Он не приехал к Матвеевой ни на следующий день, ни после него. Они встретились – мельком – лишь в суде, где ей в очередной раз продлили срок содержания под стражей. Он сослался на занятость. Она вроде бы поняла и поверила. Видела – он не врал. Заваленный ворохом бумажной работы, Абрамов едва успевал спать по пять часов в сутки, да обедать – прямо за рабочим столом. Работал как проклятый, каждый вечер звоня Насте. Только для того, чтобы сказать – он не придет…

 

А время утекало сквозь пальцы…

Саша допросил Ипатову – ту самую Марину, зарезавшую Бормана. Долго слушал про то, как она «не хотела убивать». Они все «не хотят». Думают, что в человека, как в куклу, можно воткнуть нож, и ничего не случится? Да нет… Скорее оправдываются. Человеку сложно быть честным с другими, но еще сложнее – быть честным с собой. Сложно признаться себе в том, что ты – убийца. Гораздо проще увериться в обратном.

Например, в том, что убивать не хотела…

Она вызывала у него отвращение, эта Ипатова. Гнусная баба тридцати пяти лет, лишь по случайному стечению обстоятельств не попавшая в поле зрения правоохранительных органов раньше. Толстая, обрюзглая, с наглым взглядом поросячих глазок, она пыталась казаться лучше, чем была на самом деле, но Саша, многое повидавший в жизни, видел ее насквозь.

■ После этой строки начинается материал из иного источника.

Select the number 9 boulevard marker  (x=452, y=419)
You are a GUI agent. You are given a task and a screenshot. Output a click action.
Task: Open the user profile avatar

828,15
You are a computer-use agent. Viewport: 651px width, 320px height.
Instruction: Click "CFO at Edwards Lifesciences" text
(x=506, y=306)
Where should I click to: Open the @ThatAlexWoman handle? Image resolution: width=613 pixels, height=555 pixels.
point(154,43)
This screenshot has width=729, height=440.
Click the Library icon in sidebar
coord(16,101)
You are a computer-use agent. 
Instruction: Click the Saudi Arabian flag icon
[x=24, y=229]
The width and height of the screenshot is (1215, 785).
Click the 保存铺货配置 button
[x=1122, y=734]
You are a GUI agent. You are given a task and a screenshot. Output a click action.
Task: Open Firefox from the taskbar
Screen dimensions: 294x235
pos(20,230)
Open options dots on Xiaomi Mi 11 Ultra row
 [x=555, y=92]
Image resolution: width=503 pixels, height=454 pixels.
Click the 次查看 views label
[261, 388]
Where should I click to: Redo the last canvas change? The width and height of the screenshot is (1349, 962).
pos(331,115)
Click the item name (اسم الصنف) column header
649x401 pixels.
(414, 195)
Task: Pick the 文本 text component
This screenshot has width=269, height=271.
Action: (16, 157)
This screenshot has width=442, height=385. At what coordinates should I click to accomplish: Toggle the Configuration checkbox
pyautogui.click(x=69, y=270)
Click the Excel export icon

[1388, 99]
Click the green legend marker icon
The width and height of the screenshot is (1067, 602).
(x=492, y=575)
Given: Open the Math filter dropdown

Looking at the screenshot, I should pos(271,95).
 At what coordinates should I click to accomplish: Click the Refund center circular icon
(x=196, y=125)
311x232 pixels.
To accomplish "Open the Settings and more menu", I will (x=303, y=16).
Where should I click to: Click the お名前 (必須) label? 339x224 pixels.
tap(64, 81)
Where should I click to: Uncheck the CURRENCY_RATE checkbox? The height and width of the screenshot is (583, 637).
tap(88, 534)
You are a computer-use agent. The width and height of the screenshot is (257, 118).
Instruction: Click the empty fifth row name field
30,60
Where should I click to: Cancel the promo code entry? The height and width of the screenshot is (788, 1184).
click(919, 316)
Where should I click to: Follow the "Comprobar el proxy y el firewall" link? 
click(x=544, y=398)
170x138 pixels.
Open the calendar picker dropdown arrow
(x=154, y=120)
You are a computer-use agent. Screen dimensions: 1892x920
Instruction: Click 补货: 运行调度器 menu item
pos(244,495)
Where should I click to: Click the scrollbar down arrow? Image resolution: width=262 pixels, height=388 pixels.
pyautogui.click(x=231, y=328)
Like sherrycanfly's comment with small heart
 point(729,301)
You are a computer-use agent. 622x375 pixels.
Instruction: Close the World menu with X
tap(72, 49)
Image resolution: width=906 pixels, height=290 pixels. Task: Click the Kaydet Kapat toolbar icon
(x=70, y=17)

Матвеева была совсем не такой…

Его тянуло к ней. Пришла экспертиза по ее делу, все свидетели, в том числе и безостановочно плачущая мать, были допрошены. Не хватало последнего допроса Татьяны. Затем – составление обвинительного заключения, ознакомление с материалами дела… Направление дела в суд.

Он этого не хотел. Он знал, что уже завтра может закрыть это дело и выкроить, наконец, время для него с Настей, отвезти ее хоть на пару дней за город, расслабиться.

И не мог. Почему–то понимал, что не сможет спокойно смотреть в глаза любимой женщине, не разобравшись сначала с делом Матвеевой.

Но если Настя и могла как–то его понять, сжав губы, сдерживая рвущийся наружу протест – ну почему, почему всегда важнее работа, а не мы с тобой – то начальство Сашу понимать не хотело.

Заканчивалось обычное еженедельное совещание. Зашуршали собираемые бумаги, заскрипели отодвигаемые разномастные стулья в кабинете Панова. Абрамов – как и остальные – собрался уходить.